Excitement over, we pack up and head back over the dunes for the final time to pick up our minibus and drive back to the gates and our second stay at the Kgalagadi lodge. Our current species count is 48 mammals, and our trip back, while encompassing Lions, Wildcat and Jackal alongside assorted prey species, does not yield any new ones. (Although we do have some nice Secretary Birds as a new bird species). Our last chance is tonight’s night drive, from the main gate, where Toby says we have a reasonably good chance of Genet and Brown Hyaena.

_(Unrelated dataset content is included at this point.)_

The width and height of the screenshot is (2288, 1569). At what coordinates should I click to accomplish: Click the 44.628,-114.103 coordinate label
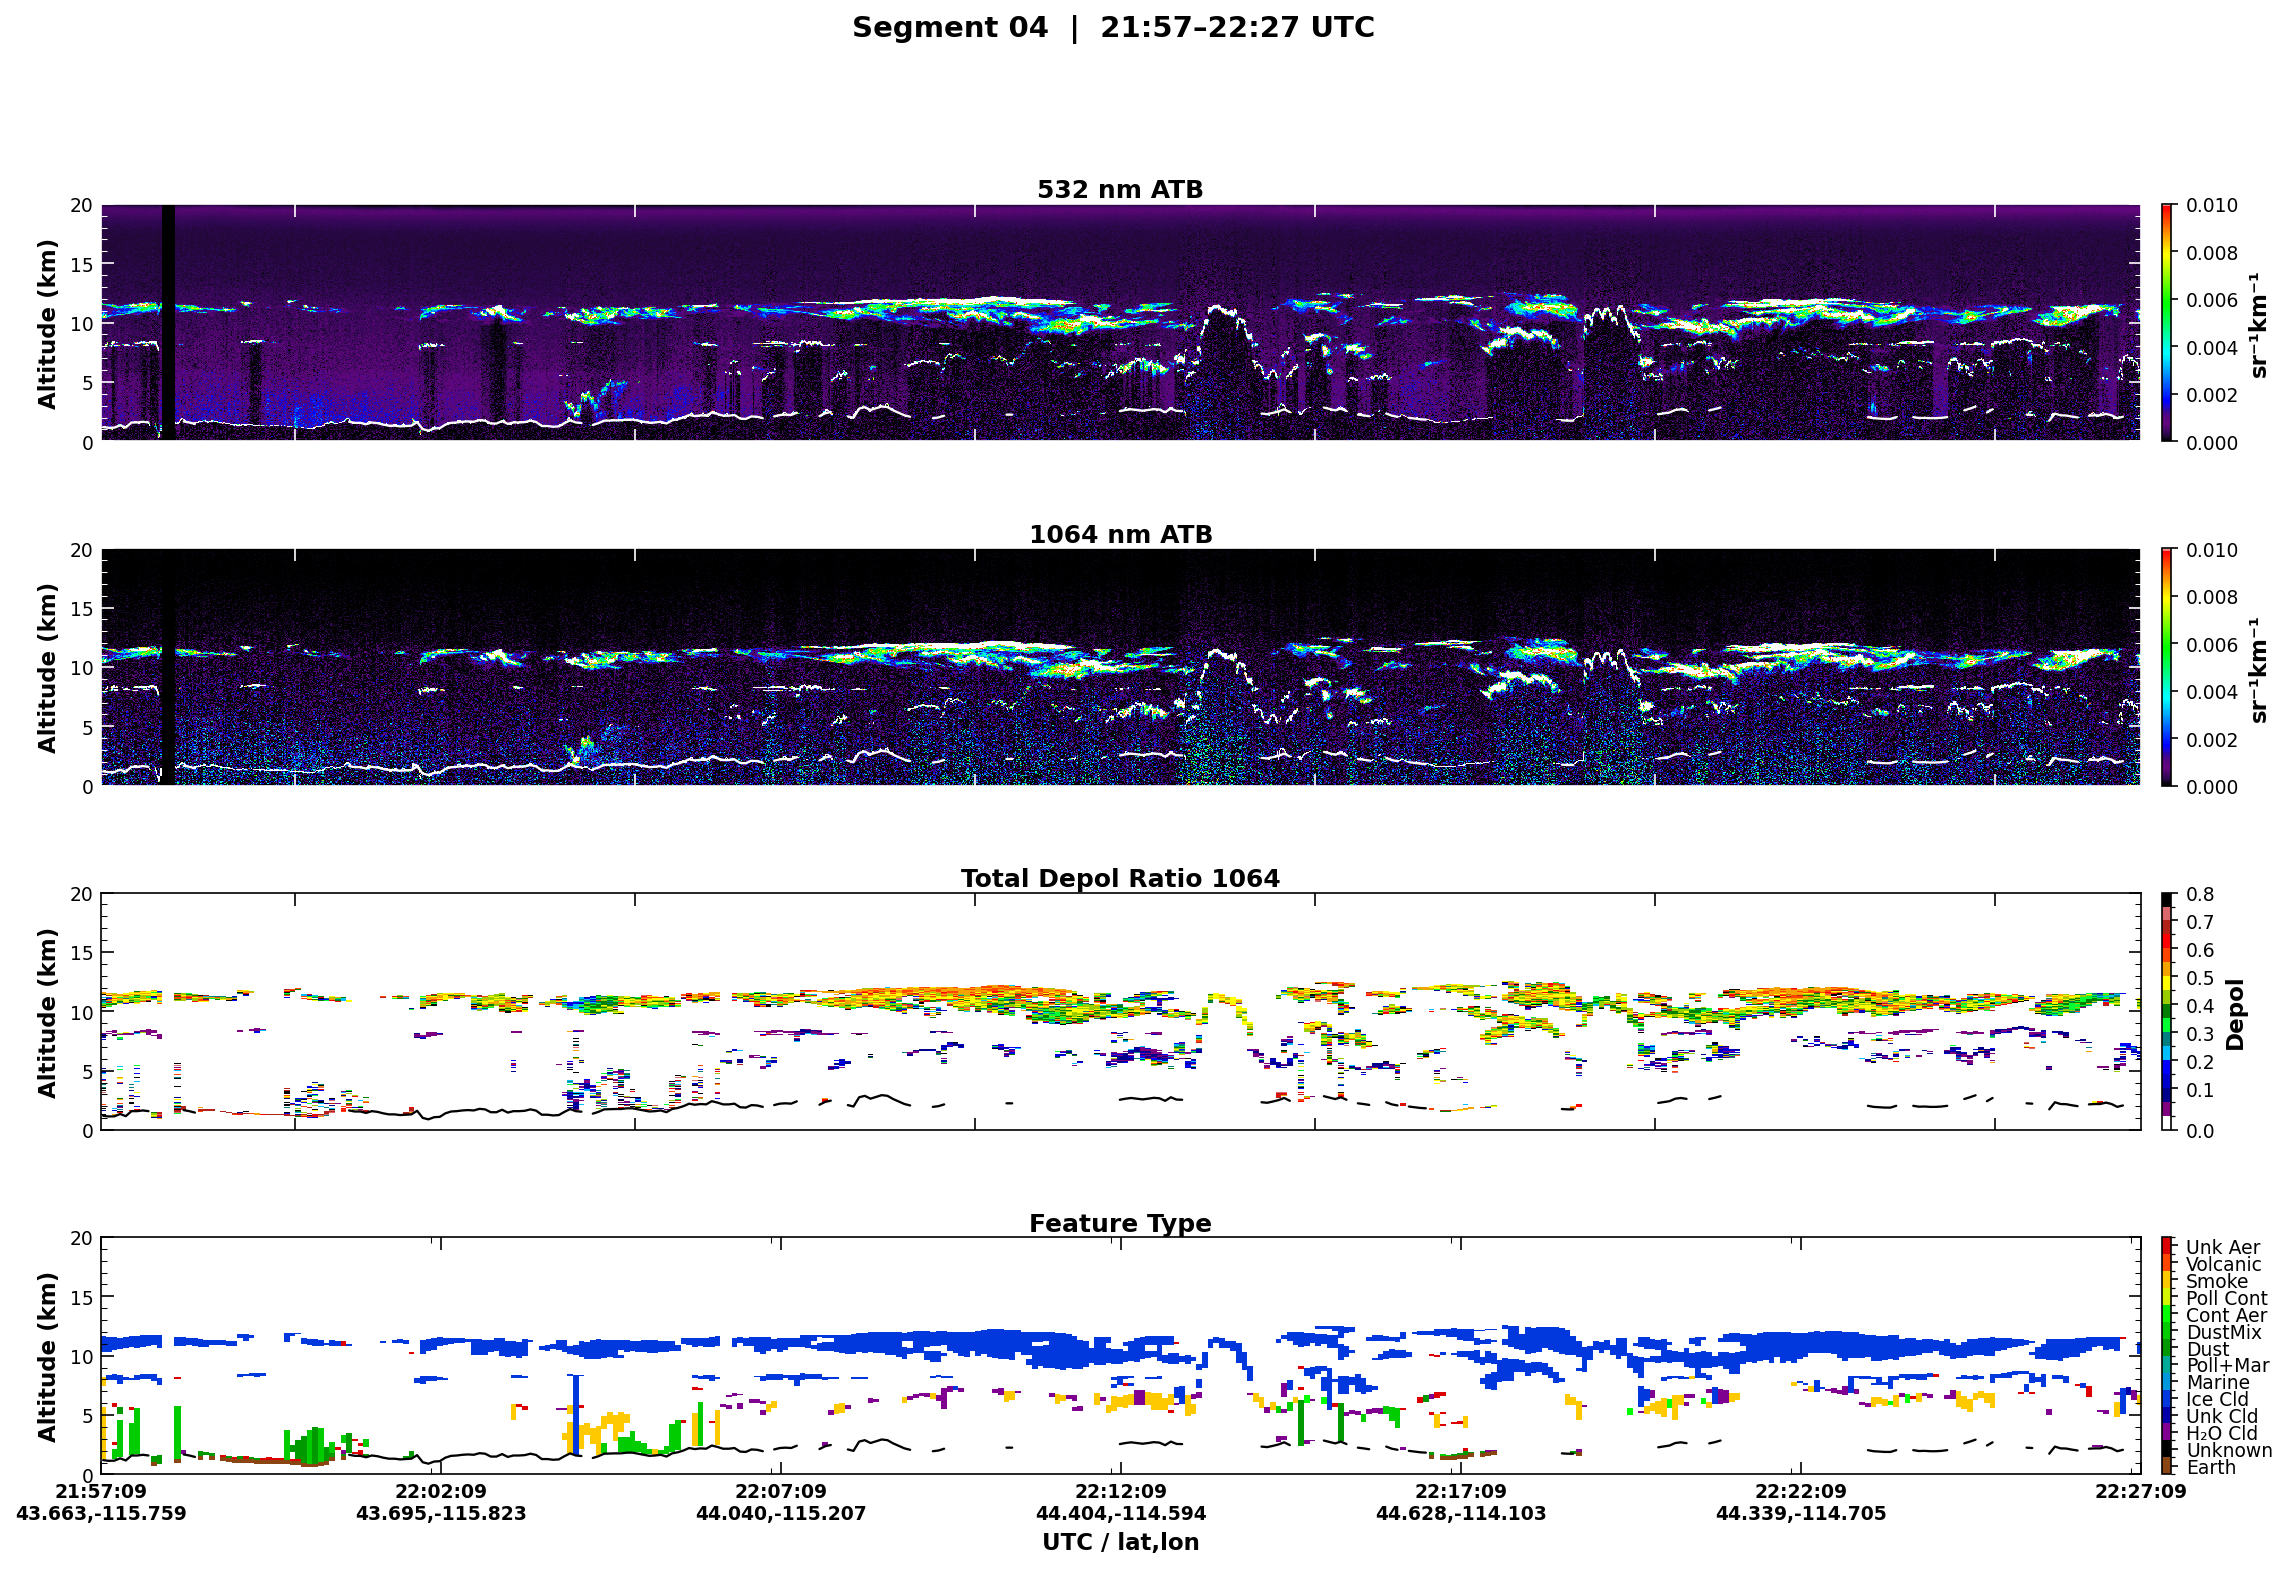pyautogui.click(x=1461, y=1513)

There are four other people (who are staying in the National Park) on the drive. As we set off we see the familiar Springhare, Cape Fox and Bat-Eared Fox. We also see three different owls – Barn Owl, White Faced Owl and Verreaux’s Eagle-Owl, but the Genets and Hyaenas are obviously hiding in a different part of the Kalahari. That is, until we are about 100 metres from the gate when we suddenly spot a Brown Hyaena in the bushes – the light reflecting off his eyes giving him away – as we watch he comes out into the open.